Technically, this standard is actually very strict: It only allows wiping of the files for teachers who meet three very specific conditions — teachers who have:

1)      Been the subject of “civil or criminal proceedings,” and

2)      Have been “cleared of said charge[s],”

3)      Which courts have “found not to have occurred.”

And certainly, if an individual has truly gone through such a process and been cleared by a court, his personnel file should be cleared.

However, that has not been the way CCSD administrators and union reps have been interpreting the article.

Rather, it has been interpreted in such a way that the standard practice is to scrub all allegations of misconduct, regardless of how frequent or credible, unless they are accompanied by a guilty verdict — at which point the predator is allowed to quietly move to another school where new students can be victimized.

Note that the Las Vegas Review-Journal’s “Broken Trust” series revealed that at least two of the teachers arrested during just the 2016-17 school year “had a known history of inappropriate behavior, according to police records,” yet were permitted to teach anyway.

This is powerful evidence that, for the safety of students and the common welfare of the community, the provisions of collective bargaining agreements need to be crafted publicly and transparently.

For years, critics of back-room dealings have called for transparency in collective bargaining. The latest CCSD scandals merely provide the latest evidence that those calls are justified.

Current state law, however, exempts the bargaining process from Nevada’s Open Meetings Law. This means that all negotiations between the teacher union and CCSD — including those that led to the adoption of Art. 12, Sec. 10 — remain hidden from CCSD parents as well as the taxpaying public.
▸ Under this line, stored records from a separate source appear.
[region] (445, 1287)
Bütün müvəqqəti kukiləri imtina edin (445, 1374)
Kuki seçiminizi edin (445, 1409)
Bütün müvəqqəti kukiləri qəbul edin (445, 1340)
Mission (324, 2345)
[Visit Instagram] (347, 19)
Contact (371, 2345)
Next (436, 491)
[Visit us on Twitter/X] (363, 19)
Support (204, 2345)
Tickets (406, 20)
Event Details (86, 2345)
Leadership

Sunlight on union negotiations could have precluded this type of clause — and its varying, contradictory interpretations — from ever being adopted in the first place.

Parents witnessing in real time what seems to have been an incoherent union-district discussion would, most likely, have rebelled.

Already wrathful, given the failing educational system for which they must pay, parents are unlikely to react well to union efforts to blindly prioritize the protection of its members from potentially frivolous allegations over the safety of the community’s students.

And it’s all so needless: Several states where government unions enjoy powerful influence — Minnesota, Idaho, Texas, to name a few — have statutes which expressly mandate that all collective bargaining be made public.

Minnesota law, for example, explicitly defines all “negotiations, mediation sessions, and hearings between public employees and public employers or or their respective representatives” as public meetings.

Although some union officials claim that sunlight on negotiations would undermine the bargaining process, there’s no evidence, so far, to support such claims.

In fact, the idea that increased transparency will somehow undermine public policy is completely illogical. Isn’t more information always better than less information for policy-making purposes?

So if CCSD wants to get serious about cracking down on delinquent behavior within its tens of thousands of employees, it should start by offering the public a full view of the bargaining process through which the district’s disciplinary rules are drafted.

Specifically, Nevada should remove the Open Meetings exemption to collective bargaining, thereby mandating that such negotiations be performed in public.

And to those unions who continue to resist transparency on baseless grounds, parents should be asking one simple question: “What are you hiding?”

Daniel Honchariw is a policy researcher and analyst at the Nevada Policy Research Institute, a free-market think tank.